Thursday 27 August 2020

For A Reverse Public Works Act

Earthquake strengthening is expensive enough on its own. Layering heritage restrictions on top of those costs can make it impossible. 

The Herald reports on the former Tramway Hotel in Mt Cook, Wellington. It has the lovely unreinforced brick masonry facades that look so very similar to the ones that fell over and killed people in Christchurch. It was supposed to have been strengthened by December 2013. It hasn't been yet. 


The building is basically useless. The owner would like to demolish it, but has to go through a consenting process for that. Council would like to take over the building temporarily, spend millions strengthening it, then hand the building and the bill back to its owner. The Herald says strengthening will cost more than $6 million, and the building would only be worth $2.6m after those works are done. 

If the heritage value of that building is really in excess of $3.4 million, which seems impossible to believe, then Council should be fronting that cost - not the owner. The heritage value clearly doesn't accrue to the owner. 

But Council can't afford to spend millions and millions on each of the hundreds of buildings it has decided are of substantial heritage value. Instead, it wants to load those costs onto the owners of piles of buildings of dubious heritage value. 

This is clearly a regulatory taking. Council is forcing these owners to provide a public amenity, at the owners' own cost. When we'd looked at this stuff back in 2016, nobody could explain to us the selection criteria for heritage listings. There certainly wasn't any cost-benefit assessment going on. The best explanation we were able to get was that some Council official likely drove around with a clip-board, ticking off buildings that looked to be nice a few decades ago. Back then, there wouldn't have been substantial cost associated with a listing. Now, a listing means it is impossible to undertake earthquake strengthening works, which are compulsory, without going through ridiculous layers of heritage consenting bureaucracy. 
In 2017 Parbhu sent WCC plans to build a bigger hotel but that was not progressed after what he considered to be unlikely support from heritage officers.

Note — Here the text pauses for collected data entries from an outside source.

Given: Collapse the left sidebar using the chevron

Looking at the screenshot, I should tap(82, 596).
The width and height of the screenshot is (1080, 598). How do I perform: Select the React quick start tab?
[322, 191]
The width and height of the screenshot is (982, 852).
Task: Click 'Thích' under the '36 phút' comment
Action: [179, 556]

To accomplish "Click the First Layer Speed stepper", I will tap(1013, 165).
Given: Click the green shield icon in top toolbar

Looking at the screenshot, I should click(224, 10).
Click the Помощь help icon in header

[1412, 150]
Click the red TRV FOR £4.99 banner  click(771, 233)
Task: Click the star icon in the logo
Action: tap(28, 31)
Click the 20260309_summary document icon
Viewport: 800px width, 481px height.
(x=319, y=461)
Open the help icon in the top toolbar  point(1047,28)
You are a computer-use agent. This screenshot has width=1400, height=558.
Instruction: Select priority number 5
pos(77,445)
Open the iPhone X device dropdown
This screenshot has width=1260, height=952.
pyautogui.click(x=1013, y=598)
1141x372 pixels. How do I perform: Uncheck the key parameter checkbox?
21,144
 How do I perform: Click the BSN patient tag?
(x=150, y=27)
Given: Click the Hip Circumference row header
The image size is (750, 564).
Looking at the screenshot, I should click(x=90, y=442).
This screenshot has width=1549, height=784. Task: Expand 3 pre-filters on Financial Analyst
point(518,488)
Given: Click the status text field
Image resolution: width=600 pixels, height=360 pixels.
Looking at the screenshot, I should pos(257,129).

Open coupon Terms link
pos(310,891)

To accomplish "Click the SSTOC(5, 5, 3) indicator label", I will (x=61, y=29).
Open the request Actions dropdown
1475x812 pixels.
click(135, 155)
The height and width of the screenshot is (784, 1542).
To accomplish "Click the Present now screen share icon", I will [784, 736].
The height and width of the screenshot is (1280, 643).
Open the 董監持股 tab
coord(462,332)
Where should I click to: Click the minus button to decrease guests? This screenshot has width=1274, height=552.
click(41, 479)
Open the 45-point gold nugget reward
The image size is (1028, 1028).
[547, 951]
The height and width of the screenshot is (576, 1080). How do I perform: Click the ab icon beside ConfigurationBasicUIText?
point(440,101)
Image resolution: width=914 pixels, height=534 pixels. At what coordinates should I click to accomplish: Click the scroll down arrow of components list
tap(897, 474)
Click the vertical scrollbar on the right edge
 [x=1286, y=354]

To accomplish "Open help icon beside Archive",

He told the Herald his prime goal was to preserve the building, but he needed to break even and that meant adding to the existing structure.

Parbhu was reluctant to comment any further while the demolition application was before council.

Another option he has considered is selling the building for land value, but that has also proved unsuccessful because of heritage restrictions.
Iona Pannett, on Wellington Council, heads up the Heritage portfolio:
But speaking generally, she said the council's approach was to work constructively with owners.

"Obviously owners do have property rights in this country, and we want good outcomes for the city as well, so our preference is not to spend ratepayers' money to come in with a big stick to take enforcement."

Pannett said there were more than 500 earthquake-prone buildings in the city and she acknowledged some owners were struggling to find an economic solution to pay for strengthening.

Safety, heritage, and owner's ability to pay was a difficult balance, she said.

"I don't think you can say that one thing takes precedence, we're trying to balance all those things in a reasonable manner but it's not easy."

The reasonable way to balance these things is for Council to set a heritage budget, to pay the owners of these buildings an annual easement reflecting the annual value the community presumably enjoys from the existence of the building as it is, and to remove all other encumbrances. If the owner decides to forgo the annual easement by demolishing the building, or to take a reduced easement because strengthening processes detracted from the heritage value, that provides the balance between safety, heritage, and the owner's ability to pay. We went through this in a report in 2016

Another option would be a Reverse Public Works Act. 

Under the Public Works Act, the Government can compel a property owner to sell property to the government because it is needed for some public purpose. 

Under a Reverse Public Works Act, the owner of a property encumbered with a heritage designation would be able to compel Council to purchase the property at its rateable value, or at the value of the underlying land, whichever is higher. Council could avoid that obligation only by de-listing the building. In that case, if the real value of the heritage amenity were high enough, Council would buy and strengthen the building in heritage-sensitive ways, and then either sell or lease out the building. If Council instead viewed the heritage value as being less than the cost of buying the thing and strengthening it, it would come to the decision it should have come to in the first place and de-listed the building so that it could be bowled or strengthened in more cost-effective ways. 

In the alternative, if Council insists on sticking with this process, the heritage people on council should be personally liable if the earthquake comes and fatalities inevitably result. The owner's trying to make the building safe by demolishing it; those on council standing in the way really should be culpable here.